Nel panorama attuale delle telecomunicazioni, la domanda di banda larga è in costante crescita, con aspettative sempre più orientate verso prestazioni multi-gigabit. Tuttavia, gli operatori si trovano ad affrontare margini sotto pressione e la necessità di trasformare le infrastrutture in leve per nuove opportunità di crescita.
La sfida non si limita alla semplice capacità di trasporto, ma riguarda la progettazione di reti in grado di evolversi nel tempo, ridurre i costi operativi e introdurre innovazione continua. Questo ha portato all’affermazione di modelli apertidisaggregati e programmabili capaci di accompagnare l’evoluzione tecnologica e sostenere la complessità crescente dei servizi digitali.
Architetture aperte e interoperabilità multi-vendor
La risposta a queste esigenze passa attraverso l’adozione di reti aperte e componibili che garantiscono maggiore flessibilità e controllo. In queste architetture, ogni componente del network può essere selezionato e integrato secondo logiche best-of-breed superando i limiti delle soluzioni monolitiche.
L’interoperabilità multi-vendor basata su standard aperti, riduce i rischi legati alla supply chain e consente agli operatori di scegliere dinamicamente le tecnologie più adatte. Questo approccio permette di costruire reti progettate per il lungo termine, capaci di supportare l’evoluzione verso scenari avanzati come il 50G PON e servizi ad altissima capacità, mantenendo sostenibilità economica e operativa.
La collaborazione tra Adtran e HPE va oltre il perimetro dell’accesso, estendendosi al campo del DWDM e del trasporto ottico.
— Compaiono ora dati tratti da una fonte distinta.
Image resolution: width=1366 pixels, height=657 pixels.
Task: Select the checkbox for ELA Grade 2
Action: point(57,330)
Questa partnership, fondata su interoperabilità, standard aperti e integrazione multi-vendor, è in linea con l’evoluzione delle reti verso modelli più flessibili e componibili.
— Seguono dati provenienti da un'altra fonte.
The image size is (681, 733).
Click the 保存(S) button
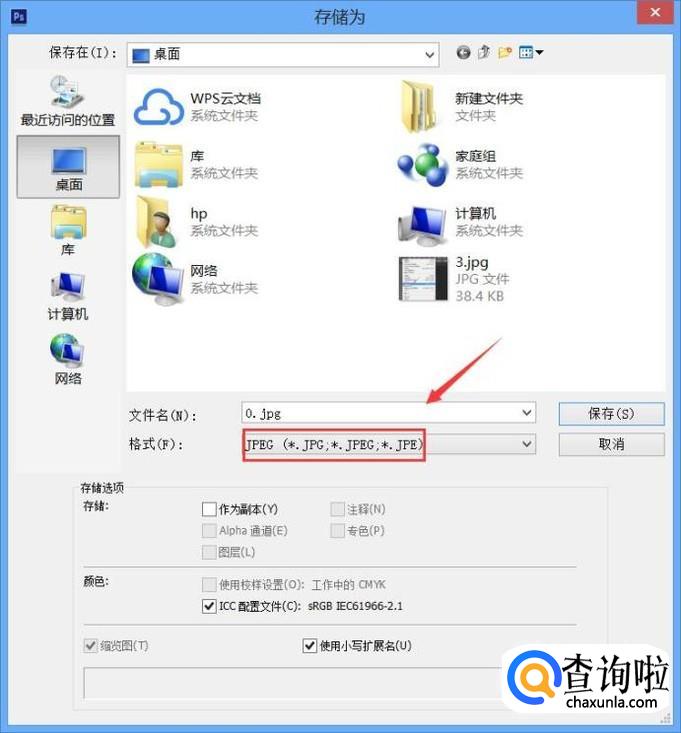(611, 414)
“Il tema oggi non è soltanto aumentare la capacità della rete, ma creare infrastrutture che possano evolvere nel tempo senza vincoli tecnologici” osserva Marcello Forti VP Sales Southern Europe di Adtran. “L’integrazione tra piattaforme PON aperte e architetture interoperabili permette agli operatori di prepararsi all’evoluzione verso servizi multi-gigabit e 50G PON mantenendo pieno controllo sulle proprie strategie di sviluppo.”
Automazione AI-native e semplificazione operativa
Uno degli elementi distintivi della soluzione è l’automazione basata sull’intento supportata da API aperte. Questo approccio consente di gestire in modo proattivo l’intero ciclo di vita della rete, dalla fase di provisioning fino alle operazioni day 2+, riducendo errori manuali e tempi di intervento.
“L’automazione AI-native sta cambiando il modo in cui vengono gestite le reti broadband” sottolinea Stefano Andreucci Senior Sales Director di HPE. “L’obiettivo è semplificare le operation e consentire ai service provider di accelerare l’introduzione di nuovi servizi, riducendo al tempo stesso complessità e costi legati alla gestione quotidiana dell’infrastruttura.”
Le funzionalità AI-native permettono di ottimizzare la gestione dei guasti, accelerare i processi di configurazione e migliorare l’esperienza utente, contribuendo a una riduzione significativa dell’OpEx. Parallelamente, il modello plug-and-play consente di velocizzare il deployment delle infrastrutture, riducendo complessità, tempi di formazione e gestione degli inventory.
Scalabilità, efficienza e nuovi modelli di servizio
La combinazione tra apertura architetturale e automazione avanzata offre benefici concreti per gli operatori. In primo luogo, consente di scalare la rete in modo flessibile, passando da implementazioni distribuite a scenari ad alta densità, con capacità che possono supportare da poche centinaia fino a oltre 100.000 utenti.
La compattezza delle piattaforme OLT disaggregate contribuisce a migliorare l’efficienza energetica e a contenere occupazione di spazio e consumi, elementi sempre più rilevanti nelle strategie di sostenibilità. Questo assetto favorisce una convergenza sempre più stretta tra accesso broadband, aggregazione e trasporto ottico, superando la frammentazione tradizionale delle infrastrutture.
Gli operatori possono così sviluppare nuovi servizi e modelli di business su un’architettura unificata, più flessibile e pronta ad accompagnare l’evoluzione futura della rete.